A Space for Women of the World
Review by Shauna Osborn
Through her podcast “We Want the Airwaves,” Nia King documents artists who identify as QTPOC (queer and trans people of color) and are committed to art as a tool for political change. Queer and Trans Artists of Color: Stories of Some of Our Lives collects 16 interviews from the podcast to highlight in print. The anthology covers quite a bit of territory without losing both the specificity of each collaborator’s tale or the larger picture of the realities of QTPOC community members. The stories capture a diverse range of voices such as performers Miss Persia and Daddie$ Pla$tik, performer and organizer Leah Lakshmi Piepzna-Samarasinha, and authors Ryka Aoki and Janet Mock.
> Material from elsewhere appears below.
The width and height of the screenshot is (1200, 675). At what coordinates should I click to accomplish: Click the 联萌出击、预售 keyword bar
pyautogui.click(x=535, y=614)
The thoughtfulness in the presentation of these artists’ interviews is quite apparent throughout the text. Each artist had the opportunity to represent their words and themselves as they see fit—spelling requests, pronoun usage, and self-labeling utilized within the pages. This is not a small feat or something to overlook, as those of us who are marginalized artists know all to well. Just as Toi Scott recognized in the Foreword:
So often in the media, others tell our stories from their perspectives, taking liberties and making assumptions and omissions, many times without our knowledge or consent…For queer and trans people of color, art isn’t frivolous upper-class entertainment. Our writing, performances, and visual art are in keeping with the tradition of our predecessors who used stories to share knowledge, heal trauma, and envision liberation.
King’s work does everything it can to show clearly, without assumptions, and without omission these artists’ stories. Readers who are familiar with LBGTQ+ or QTPOC community activism will recognize the common elements of ostracizing and abuse that as youth these artist experience. Activists and artists will recognize the struggle of acquiring funding and resources for projects as well as just flat out paying the rent each month that features in many interviews. Marginalized folks will appreciate the discussions on how invasive dealing with the public, corporate employees, legal/federal representatives, and medical authorities can be as well as the strategies for making it through those evils in one piece. Necessary discussions of self-care, realistic body/health/mental expectations, and support systems appear often. The collection is a great resource for instructors, folks who work in the arts, activists, and QTPOC artists looking for connections to other artists out there hustling toward the revolution.